On 5/31/2015 7:38 AM, deep wrote:
> On Sat, 30 May 2015 21:56:17 -0700, Rudy Canoza
> <LaLaLa...@philhendrie.con> wrote:
>
>> On 5/30/2015 9:14 PM, deep wrote:
>>> On Sat, 30 May 2015 20:22:58 -0700, Rudy Canoza
>>> <LaLaLa...@philhendrie.con> wrote:
>>>
>>>> On 5/30/2015 7:44 PM,
fi...@fubar.com wrote:
>>>>> On Sat, 30 May 2015 16:43:27 -0700, in talk.politics.guns Rudy Canoza
>>>>> <LaLaLa...@philhendrie.con> wrote:
>>>>>
>>>>>> The jobs that would have existed if people still had money to buy the
>>>>>> things they want. If they're paying more in taxes, they don't have as
>>>>>> much disposable income, and the reduction in their purchases leads
>>>>>> directly to job loss.
>>>>>>
>>>>>> The money spent on bullshit "infrastructure" make-work projects doesn't
>>>>>> create as many jobs. Lots is lost to corruption, cronyism, unions, etc.

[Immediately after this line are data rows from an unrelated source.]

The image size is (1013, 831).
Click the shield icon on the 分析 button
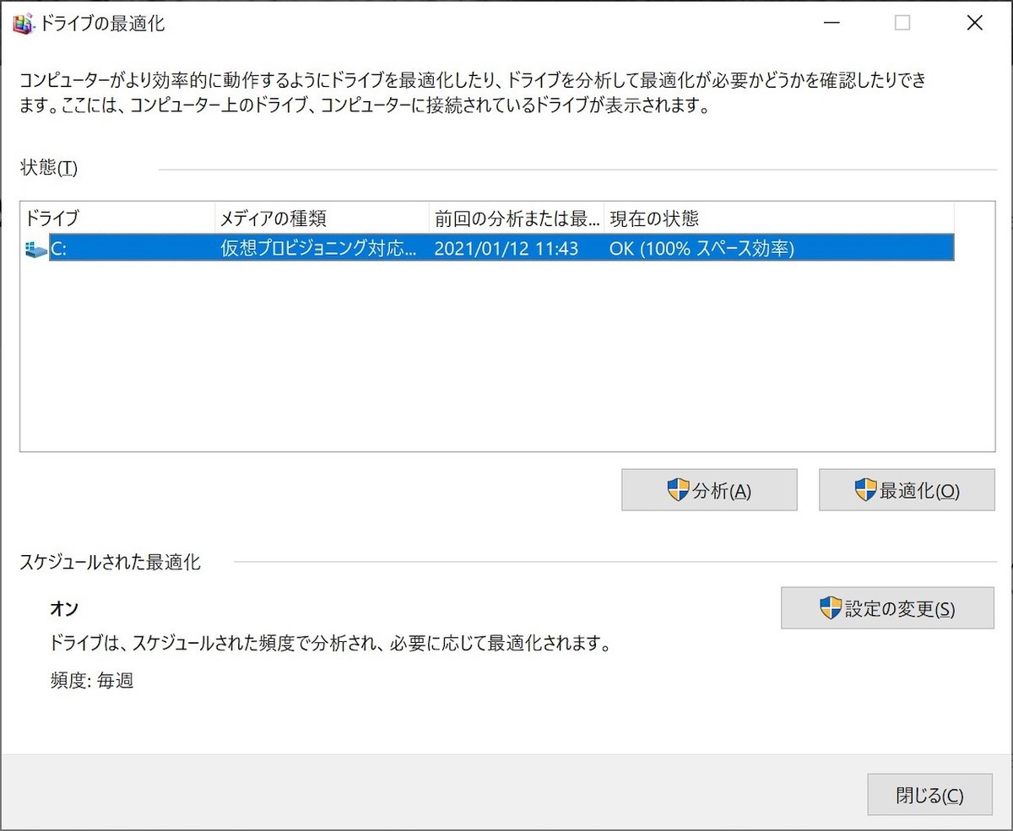[677, 489]
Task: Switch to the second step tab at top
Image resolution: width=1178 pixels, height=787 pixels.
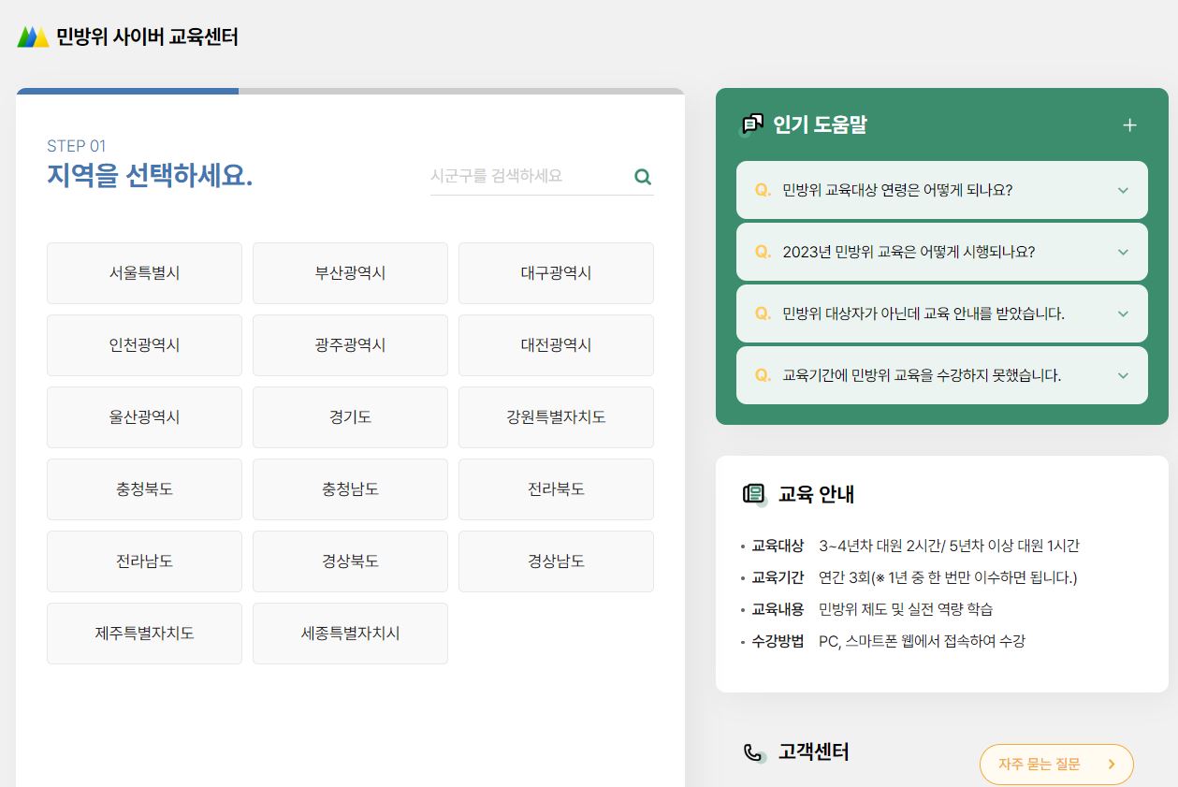Action: pos(459,91)

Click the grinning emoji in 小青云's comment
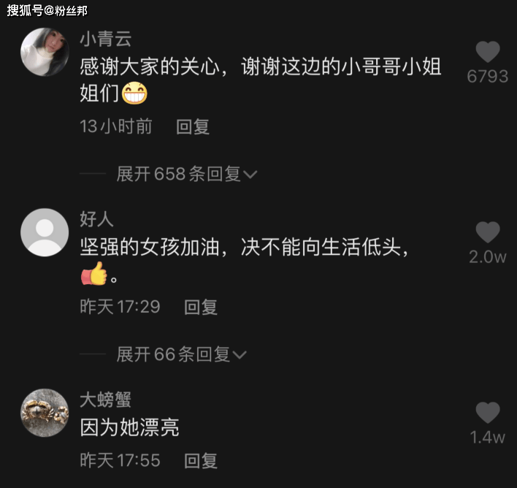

>>>>>> No, you don't. No, giving money to deadbeats who ought to be feeding their
>>>>>> own fucking goddamned kids, or not having them.
>>>>>>
>>>>>> But thanks for admitting that you are only fucking around about
>>>>>> "infrastructure", that what you really intend is to spend the money on
>>>>>> undeserving parasites.
>>>>>
>>>>> What you're talking about, at least in your first paragraph, is known
>>>>> as "supply side economics" (SSE) and it works much of the time; in
>>>>> theory, it's a solid concept.
>>>>>
>>>>> SSE does *not* work in an environment of deficit spending and,
>>>>
>>>> Stop it. A tax cut during a recession in order to stimulate the economy
>>>> is usually going to create a deficit, and it *will* stimulate the economy.
>>>
>>> Of course that is
>>
>> Factual. Yes.
>
> Obviously it doesn't otherwise we would have had a major economic boom
> instead of a total bust is 2008. That is PROOF POSITIVE cutting
> taxes does NOT stimulate the economy. It assumes that the wealthy
> will spend more money in the economy. They don't. The only way to
> get money in the economy is in the hands of the people who will really
> need it and spend it on things like food and clothes for their kids.
>
The wealthy don't store their wealth in their mattresses. They put it
into income-generating things like stocks and bonds. That money gets
used to build stuff, which means it gets used to pay wages to people who
build stuff. If the government takes it as taxes, the most that can
happen is that it's now the government rather than private industry who
pays the wages of people who build stuff. And you have bureaucrats with
no skin in the game deciding where the money goes, which leads to
inefficiencies in how that money is used. The best you can hope for is
a zero-sum game, and even that isn't likely.